* [WHAT IS BEING ASKED]
Scan the entries below and return each line that contains "Peter".

• • • •

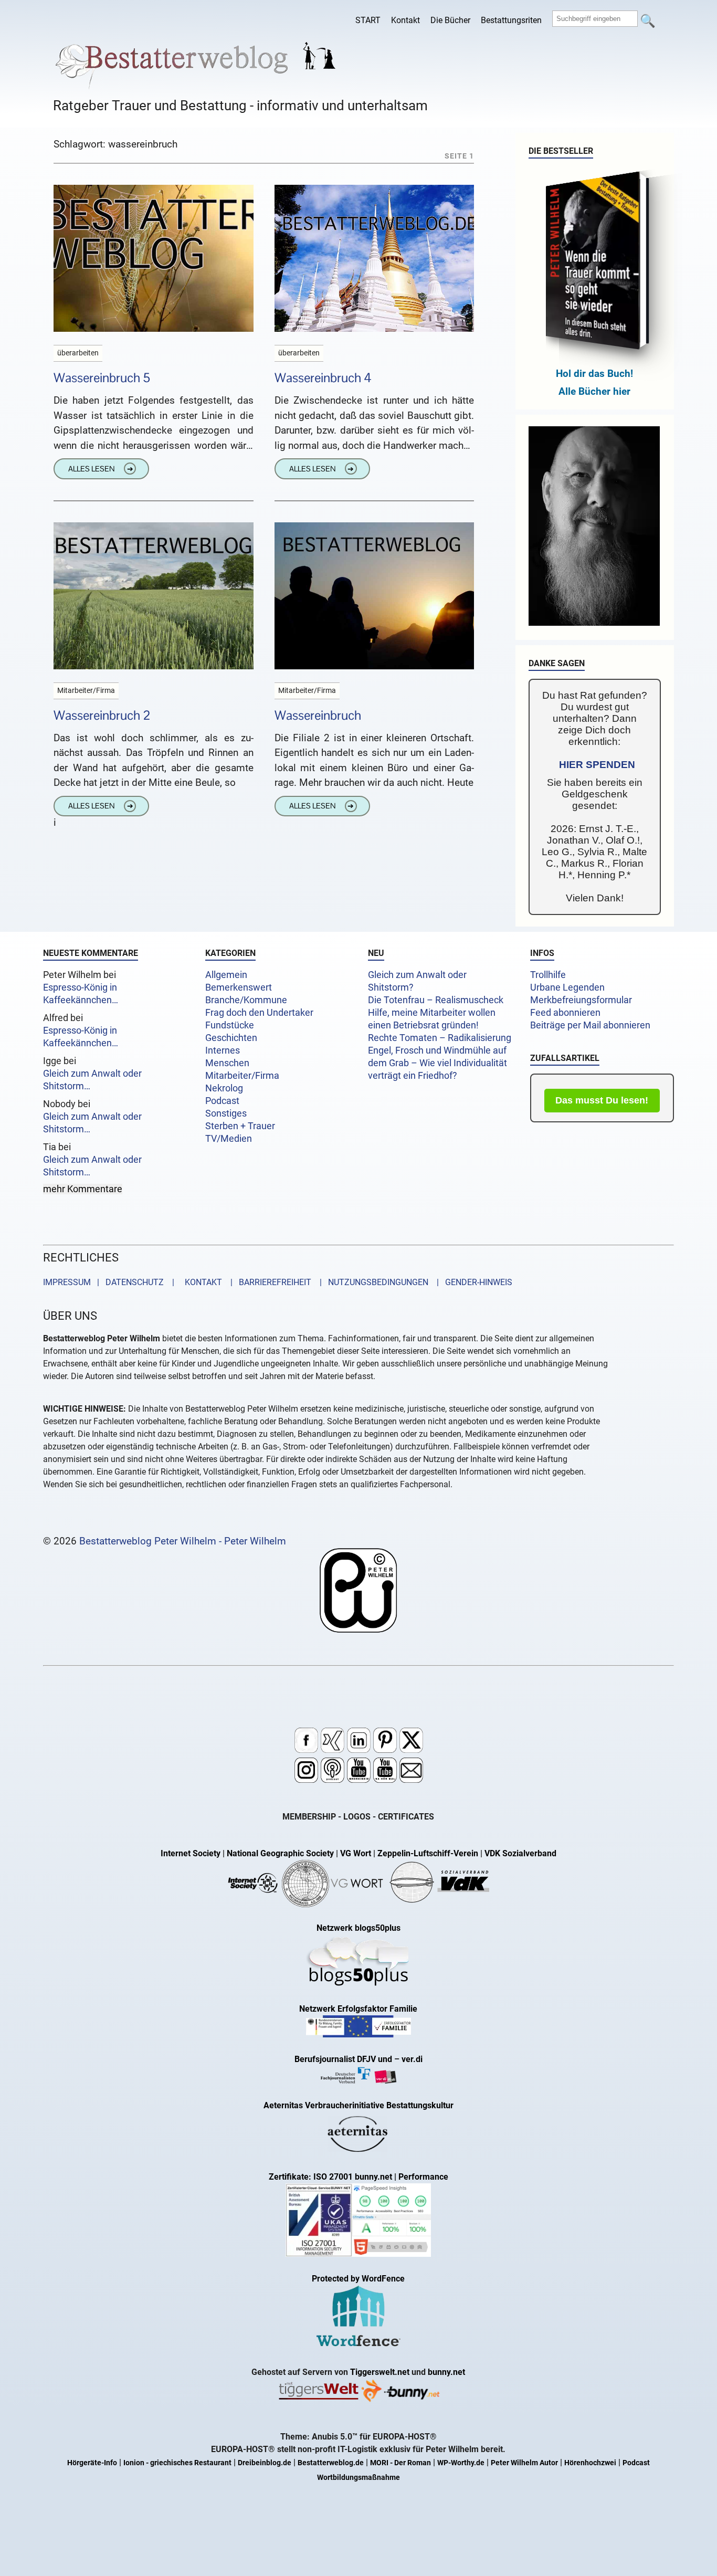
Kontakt (405, 20)
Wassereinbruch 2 (102, 715)
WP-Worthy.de (460, 2462)
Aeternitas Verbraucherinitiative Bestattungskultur (358, 2105)
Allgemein (226, 975)
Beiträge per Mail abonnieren (590, 1025)
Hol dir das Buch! (594, 373)
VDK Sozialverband (520, 1853)
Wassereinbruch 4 (323, 378)
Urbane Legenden (567, 987)
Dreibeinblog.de (264, 2462)
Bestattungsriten (511, 20)
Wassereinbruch (318, 715)
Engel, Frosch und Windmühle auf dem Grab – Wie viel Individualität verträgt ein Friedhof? (437, 1063)
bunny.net (446, 2372)
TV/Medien (228, 1138)
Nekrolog (224, 1088)
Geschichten (231, 1038)
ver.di (412, 2059)
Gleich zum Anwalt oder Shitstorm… (92, 1079)
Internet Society (190, 1853)
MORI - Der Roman (400, 2462)
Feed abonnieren (565, 1012)
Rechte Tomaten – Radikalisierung (439, 1038)
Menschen (227, 1063)
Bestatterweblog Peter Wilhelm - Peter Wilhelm (182, 1541)
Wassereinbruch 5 (102, 378)
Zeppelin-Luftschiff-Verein (427, 1853)
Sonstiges (226, 1113)
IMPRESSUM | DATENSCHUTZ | (110, 1282)
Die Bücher (450, 20)
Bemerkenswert (238, 987)
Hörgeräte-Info (92, 2462)
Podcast (222, 1101)
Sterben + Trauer (240, 1126)
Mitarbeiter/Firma (242, 1075)
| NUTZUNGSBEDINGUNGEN (370, 1282)
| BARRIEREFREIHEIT (267, 1282)
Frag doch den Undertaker (259, 1012)
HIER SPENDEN (597, 764)
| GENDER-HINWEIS (471, 1282)
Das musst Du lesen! (601, 1100)
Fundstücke (229, 1025)
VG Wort (355, 1853)
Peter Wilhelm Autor (524, 2462)
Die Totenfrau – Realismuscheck (435, 1000)
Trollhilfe (548, 975)
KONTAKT (201, 1282)
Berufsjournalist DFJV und (344, 2059)
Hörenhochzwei (590, 2462)
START (368, 20)
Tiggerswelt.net (379, 2372)
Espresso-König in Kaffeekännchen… (80, 993)
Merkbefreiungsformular (581, 1000)
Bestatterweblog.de (331, 2462)
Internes (222, 1050)
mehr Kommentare (82, 1189)
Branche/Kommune (246, 1000)
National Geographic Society (280, 1853)
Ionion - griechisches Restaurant (177, 2462)
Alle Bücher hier (594, 391)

• • • •

* [ANSWER TO THIS PROBLEM]
Bestatterweblog Peter Wilhelm - Peter Wilhelm (182, 1541)
Peter Wilhelm Autor (524, 2462)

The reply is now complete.